Perdimos el tiempo en acudir a ellos pues el picó siguió sonando igual. Esperamos entonces a, con la luz del sol, acercarnos Elisa y yo a la casa del picó. Al lado del parlante había, desparramados y como en medio de un trance, cinco borrachos. Desparramados borrachos estaban cinco hombres al lado del parlante en una especie de trance. Que si por favor le bajan al picó porque ya los niños de primaria estaban entrando al colegio y ya había sido suficiente el poco sueño que habían logrado en la noche por el ruido para seguir afectando su aprendizaje.
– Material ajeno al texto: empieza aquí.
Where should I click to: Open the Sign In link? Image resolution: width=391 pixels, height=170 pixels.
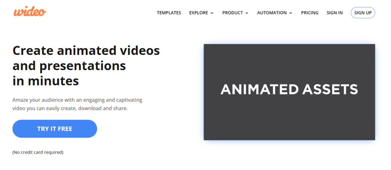(334, 13)
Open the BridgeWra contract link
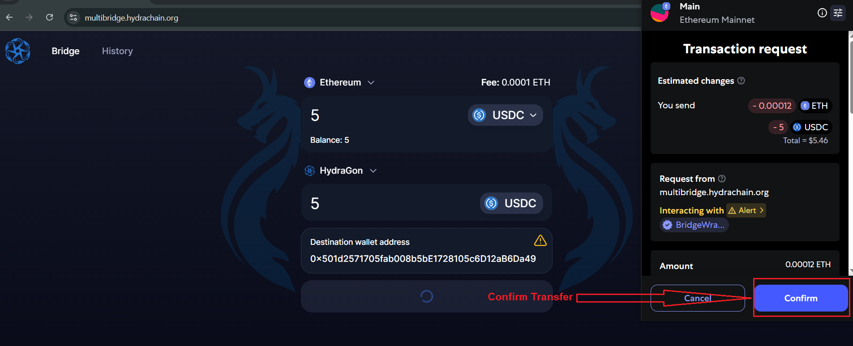This screenshot has height=346, width=853. tap(694, 225)
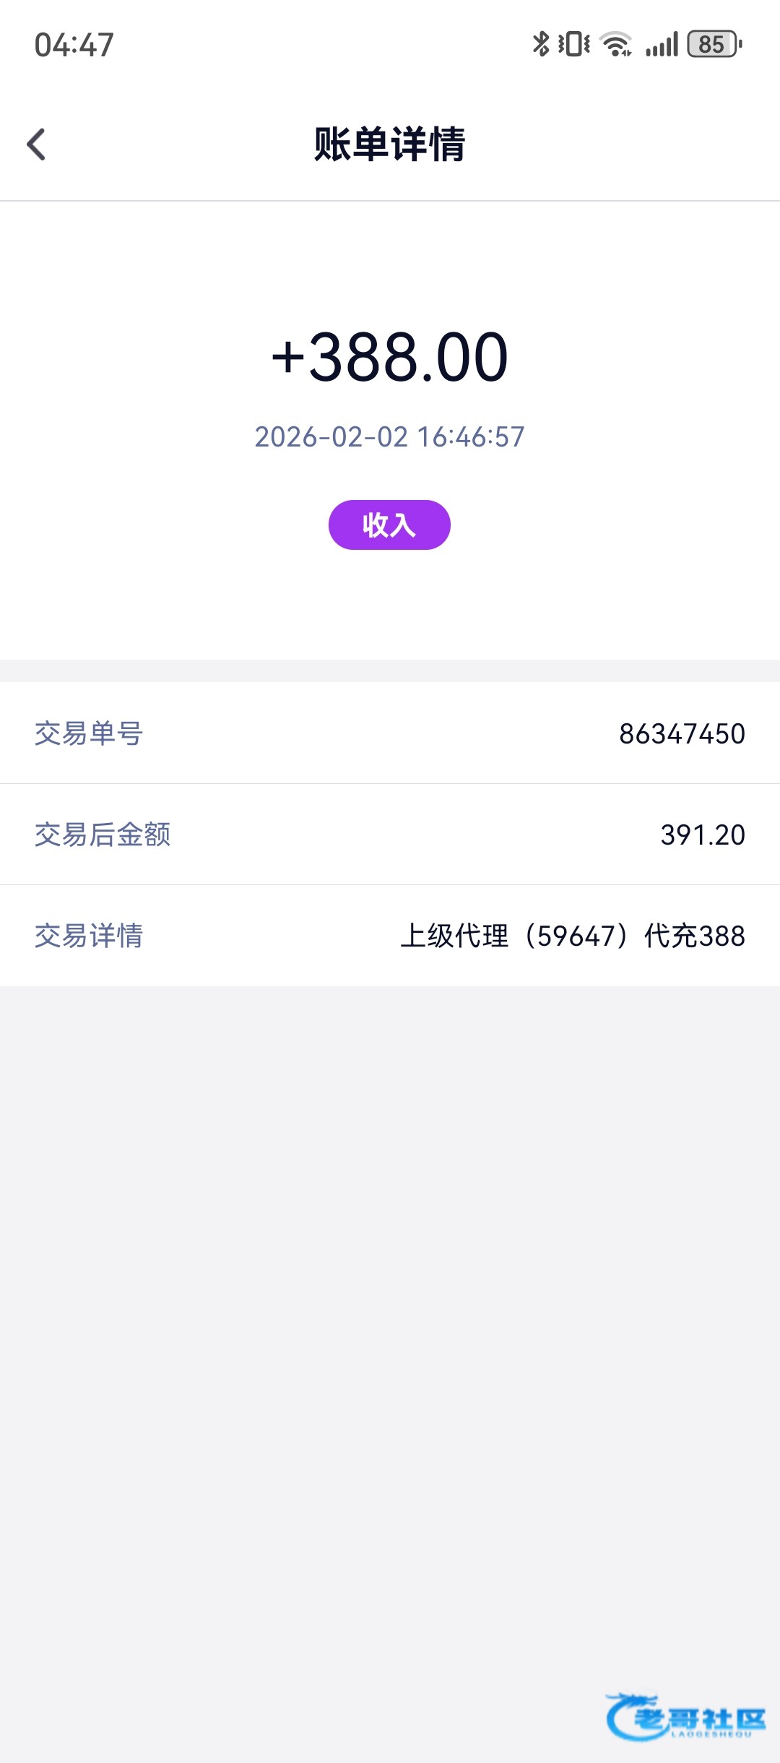The width and height of the screenshot is (780, 1763).
Task: Select the 交易详情 label
Action: [x=89, y=936]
No, nos hicieron entender con la cabeza. “Así es el picó en Barú, las que se tienen que acostumbrar son ustedes”, nos gritaban encima del ruido. “Nuestro picó no se va a apagá”. Como si fuera un objeto animado. Y menos porque dos blancas cachacas, mujeres, pidieramos el favor. “¿Usted es padre de familia?”, le pregunté al que nos respondía quien dijo que sí. “¿Y sus hijos van al colegio?”. Subió los hombros, “¿y sabe si pudieron dormir?”, pregunté “A mí eso qué me importa, somos baruleros, así é aquí en la isla”, me respondió mientras le subía el volumen a su picó. Tercas seguimos intentando, en vano, hacerlos entrar en razón, para lo cual nos terminaron gritando y agrediendo tan fuerte que nos devolvimos derrotadas, con los ojos aguados de ira y desespero. Entiendo ahora que estábamos luchando contra algo muchísimo más poderoso y profundo que cinco borrachos escuchando música.
El picó es un bafle/parlante gigante con un equipo para tocar y mezclar música, sobre todo champeta, a todo volumen, pero también es el lugar donde venden cerveza y ron. Es el dolor de cabeza de muchas madres de familia, de personas de edad, y es motivo de conflicto entre quienes están detrás del negocio que ello trae y quienes se ven perjudicados por su abuso. Pero hay mucho más detrás de esos spund systems de colores.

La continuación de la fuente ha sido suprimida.